Was diese Arbeiten mit allen anderen verbindet, ist der Faktor Zeit. So wie die Natur Zeit braucht, um sich zu entfalten, setzen alle Künstler Techniken ein, die enorm zeitaufwändig sind. Mehr noch, sie empfinden die eingesetzte Zeit als unabdingbar für die Intensität der vielfach grossformatigen Werke. So setzt sich der figürliche Schatten auf einem von oben gesehenen Landschaftsrelief aus Tausenden von Nägeln zusammen, ohne dass dies auf Distanz sichtbar wäre, vielmehr ergibt sich der Eindruck eines riesigen Waldes, der zugleich Mensch ist (Won, In-Jong). Zeit braucht aber nicht zwingend Handwerk zu bedeuten. Die Pastelle «In Praise of Slowness» von Choi, Insu zeigen subtile Farbakkorde, die der Künstler in wochenlangem Dialog mit einem Entwurf herausdestilliert, schliesslich aufs Blatt überträgt und dann mit einer einzigen, schnellen Linie für abgeschlossen erklärt.

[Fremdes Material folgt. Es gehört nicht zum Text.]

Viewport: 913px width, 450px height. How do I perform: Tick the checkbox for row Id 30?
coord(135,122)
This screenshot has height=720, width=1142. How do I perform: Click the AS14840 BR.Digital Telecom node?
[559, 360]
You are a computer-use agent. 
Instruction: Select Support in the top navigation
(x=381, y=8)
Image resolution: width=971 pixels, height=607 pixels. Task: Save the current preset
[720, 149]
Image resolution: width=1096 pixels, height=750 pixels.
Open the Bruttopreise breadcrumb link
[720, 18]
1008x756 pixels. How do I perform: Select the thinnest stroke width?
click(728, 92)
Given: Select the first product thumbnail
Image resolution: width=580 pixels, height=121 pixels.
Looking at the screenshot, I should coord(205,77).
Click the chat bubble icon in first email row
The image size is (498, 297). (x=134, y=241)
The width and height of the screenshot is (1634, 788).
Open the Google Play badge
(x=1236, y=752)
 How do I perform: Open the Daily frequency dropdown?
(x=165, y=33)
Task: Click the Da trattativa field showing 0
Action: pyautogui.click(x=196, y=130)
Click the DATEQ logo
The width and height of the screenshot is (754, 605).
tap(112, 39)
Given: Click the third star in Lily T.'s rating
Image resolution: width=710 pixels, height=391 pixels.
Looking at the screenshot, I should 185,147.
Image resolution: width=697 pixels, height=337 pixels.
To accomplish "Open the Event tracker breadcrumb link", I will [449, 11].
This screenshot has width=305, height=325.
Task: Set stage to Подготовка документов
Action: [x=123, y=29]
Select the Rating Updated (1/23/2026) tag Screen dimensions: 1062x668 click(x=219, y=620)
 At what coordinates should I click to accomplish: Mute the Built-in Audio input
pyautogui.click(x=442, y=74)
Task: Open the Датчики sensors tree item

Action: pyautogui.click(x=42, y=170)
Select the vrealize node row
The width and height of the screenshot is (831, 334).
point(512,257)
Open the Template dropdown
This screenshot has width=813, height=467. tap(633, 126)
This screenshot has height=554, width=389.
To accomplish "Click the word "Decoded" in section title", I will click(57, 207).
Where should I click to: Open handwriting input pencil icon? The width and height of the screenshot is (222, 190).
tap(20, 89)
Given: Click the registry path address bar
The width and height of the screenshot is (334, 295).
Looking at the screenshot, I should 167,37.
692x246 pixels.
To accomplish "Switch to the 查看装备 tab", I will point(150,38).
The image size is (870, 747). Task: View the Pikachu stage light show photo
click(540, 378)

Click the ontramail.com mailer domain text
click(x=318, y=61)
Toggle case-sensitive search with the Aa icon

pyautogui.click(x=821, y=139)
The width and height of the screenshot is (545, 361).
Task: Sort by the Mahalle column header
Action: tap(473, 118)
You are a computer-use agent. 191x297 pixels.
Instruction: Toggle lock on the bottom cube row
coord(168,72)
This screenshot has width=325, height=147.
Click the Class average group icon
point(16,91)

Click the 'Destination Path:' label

Aus der Tradition schöpfen heisst nicht in althergebrachten Medien arbeiten. Im Gegenteil, zu den herausragenden Werken gehören die Fotografien von Bae, Bien-U. Seine C-Prints – zu nennen ist die Serie der Pine Trees – schöpfen die Farben zwischen Schwarz und Weiss aus, als wäre die Fotografie Malerei. Interessant ist der mehrfache Einsatz von lackierender Firnis, wie sie in asiatischem Kunsthandwerk Tradition hat. Toh, Yun-Hee zum Beispiel nutzt die glänzende Firnis, um ihren mikrokosmischen Zell-Teilungen Fenster-Charakter zu geben. Und auch Moon, Beom nutzt die Firnis, um seine scheinbar aus alten asiatischen Darstellungen wachsenden, feurig-rotgelben und violett-weissen Landschaften in spiegelnde Objekte zu verwandeln.

Die Ausstellung «Simply Beautiful» kam durch die Zusammenarbeit mit der Freilichtausstellung Art Canal, die ebenfalls Werke einer Reihe Koreanischer Kunstschaffender zeigt, zustande. Hier wie dort ist die in Seoul tätige Laurencina Farrant-Lee Initiantin und Vermittlerin. Die Koreanerin hat sich mit ihrer Firma «Geoffrey’s LTD» zum Ziel gesetzt, in Korea lebende Kunstschaffende international zu positionieren. Via Schweizer Botschaft kam es zu den entsprechenden Kontakten.

Ihre Auswahl zeigt einen wichtigen Aspekt Koreanischer Kunst: jenen, der mit der Natur in Dialog steht. Selbstverständlich ist die zeitgenössische Kunst in SüdKorea als Ganzes stilistisch breiter gefasst, doch die Qualität der in Biel gezeigten Arbeiten macht deutlich, dass der Naturaspekt von grosser Bedeutung sein muss. Dafür spricht nicht zuletzt der Generationenmix, der Künstler zwischen 40 und 65 Jahren zeigt. Dass die Präsenz von Künstlerinnen in SüdKorea ähnlich klein ist wie in anderen asiatischen Ländern, zeigt das Verhältnis von 1 : 11.

Angereist: Sieben der zwölf Kunstschaffenden aus Korea weilen zurzeit in Biel. Es sind dies: Toh Yun Hee, Lee Jae-Sam, Won In-Jong, Kim Taek-Sang, Kim Jongku, Choi Insu und Lee Jae Hyo, in dessen eindrücklicher Installation sich die Kunstschaffenden präsentieren.